初見健一のweb site * 東京レトロスペクティブ



岡崎友紀

「70年代的“おてんば”の誕生」

*この原稿は過去に「まだある。昭和ナビ」のコンテンツ「昭和スター名鑑」に掲載された記事を改変したものです。





 70年代は、「無口」「無関心」「無気力」といった感じの「アンニュイで退廃的」な女性たちがもてはやされました。タランティーノの影響で再リスペクトされた梶芽衣子(『女囚さそり』シリーズ)とか、寺山修司が脚本を書いた映画『サード』で鮮烈なデビューを飾った森下愛子とか、この時代ならではの「破滅型青春映画」の金字塔『八月の濡れた砂』のテレサ野田などなど、うつろな瞳の物憂い少女たちが時代を飾っていたわけです。この「アンニュイ女子」たちのイメージは、70年代ポップカルチャーの象徴として、21世紀を迎えてからもちょくちょくリバイバルされ、現在もCDジャケットなどに再利用されているのはご存知の通り。

• 依頼内容:
[1] 提示された文章で、森下愛子が鮮烈なデビューを飾った映画は何ですか。
[2] 提示された文章の記述に基づいて、梶芽衣子が再リスペクトされた理由を1〜3文で説明してください。
[3] 岡崎友紀と70年代の女性像を扱った文章について、最後の文の後に続く部分を書いてください。

• 抽出データ:
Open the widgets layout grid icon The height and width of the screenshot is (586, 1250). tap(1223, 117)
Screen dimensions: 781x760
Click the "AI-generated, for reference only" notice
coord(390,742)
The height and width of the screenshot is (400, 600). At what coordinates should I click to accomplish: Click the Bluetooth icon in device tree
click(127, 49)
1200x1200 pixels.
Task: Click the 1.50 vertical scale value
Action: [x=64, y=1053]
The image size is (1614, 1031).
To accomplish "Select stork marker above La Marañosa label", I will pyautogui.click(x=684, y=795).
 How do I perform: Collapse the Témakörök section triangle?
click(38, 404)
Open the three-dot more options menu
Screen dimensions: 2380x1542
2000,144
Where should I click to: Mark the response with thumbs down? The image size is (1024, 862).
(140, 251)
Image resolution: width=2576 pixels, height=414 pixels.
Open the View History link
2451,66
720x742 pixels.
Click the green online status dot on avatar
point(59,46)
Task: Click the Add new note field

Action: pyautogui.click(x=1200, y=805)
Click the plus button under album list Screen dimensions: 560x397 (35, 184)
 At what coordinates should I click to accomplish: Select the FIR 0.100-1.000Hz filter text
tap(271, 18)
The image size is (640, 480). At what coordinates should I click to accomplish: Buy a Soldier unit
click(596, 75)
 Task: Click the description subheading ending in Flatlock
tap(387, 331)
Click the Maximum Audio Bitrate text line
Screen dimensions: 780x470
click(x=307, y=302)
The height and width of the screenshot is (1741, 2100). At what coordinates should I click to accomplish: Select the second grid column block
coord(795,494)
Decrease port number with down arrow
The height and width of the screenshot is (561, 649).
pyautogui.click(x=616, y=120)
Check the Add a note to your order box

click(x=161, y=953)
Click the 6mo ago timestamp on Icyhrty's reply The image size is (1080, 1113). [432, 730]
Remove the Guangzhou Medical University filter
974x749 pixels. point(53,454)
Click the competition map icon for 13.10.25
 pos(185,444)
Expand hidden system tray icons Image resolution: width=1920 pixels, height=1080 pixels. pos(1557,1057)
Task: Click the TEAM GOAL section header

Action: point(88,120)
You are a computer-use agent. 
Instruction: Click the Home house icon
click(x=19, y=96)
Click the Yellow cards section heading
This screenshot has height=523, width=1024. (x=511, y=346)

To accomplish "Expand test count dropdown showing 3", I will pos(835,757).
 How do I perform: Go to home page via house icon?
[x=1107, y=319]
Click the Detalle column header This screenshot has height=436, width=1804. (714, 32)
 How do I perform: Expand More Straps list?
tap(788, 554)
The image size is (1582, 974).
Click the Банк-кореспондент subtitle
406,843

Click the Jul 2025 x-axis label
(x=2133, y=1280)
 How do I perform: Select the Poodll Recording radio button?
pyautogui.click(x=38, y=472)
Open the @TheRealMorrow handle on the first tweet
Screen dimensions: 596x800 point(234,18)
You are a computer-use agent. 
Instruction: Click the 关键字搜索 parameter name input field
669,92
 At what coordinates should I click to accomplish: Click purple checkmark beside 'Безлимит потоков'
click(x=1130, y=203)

• 回答一覧:
[1] 寺山修司が脚本を書いた映画『サード』です。

[2] 梶芽衣子は、タランティーノの影響で再リスペクトされました。

[3]
 が、もちろん70年代は「アンニュイ女子」のみが注目された時代ではありません。当時、むしろ彼女たちは日陰の存在。アンダーグラウンドシーンに咲いた徒花でした。一方では、おしゃべりで、あわてもので、人情に厚くて、世話好きで、正義感は強いけど失敗ばかりしている……といった感じのボーイッシュな「三枚目」の女の子たちが大活躍する「『おてんば』の時代」でもあったのです。この「『おてんば』の時代」としての70年代は、「『アンニュイ』の時代」としての70年代の陰にかくれてしまって、今ではあまり注目されないようです。しかし、「本流」はこっち。「おてんば」抜きに70年代は語れない……と思うわけです。

 70年代的「おてんば」スタイルは、従来の良妻賢母的オトメ観(悲劇的な深窓の令嬢とか)に異を唱えた新しいスタイルの少女マンガの世界で生まれ、その後、大きな流れとなって、ドラマや映画、アニメなどに派生し、無数の「おてんば」キャラクターを生み出しました。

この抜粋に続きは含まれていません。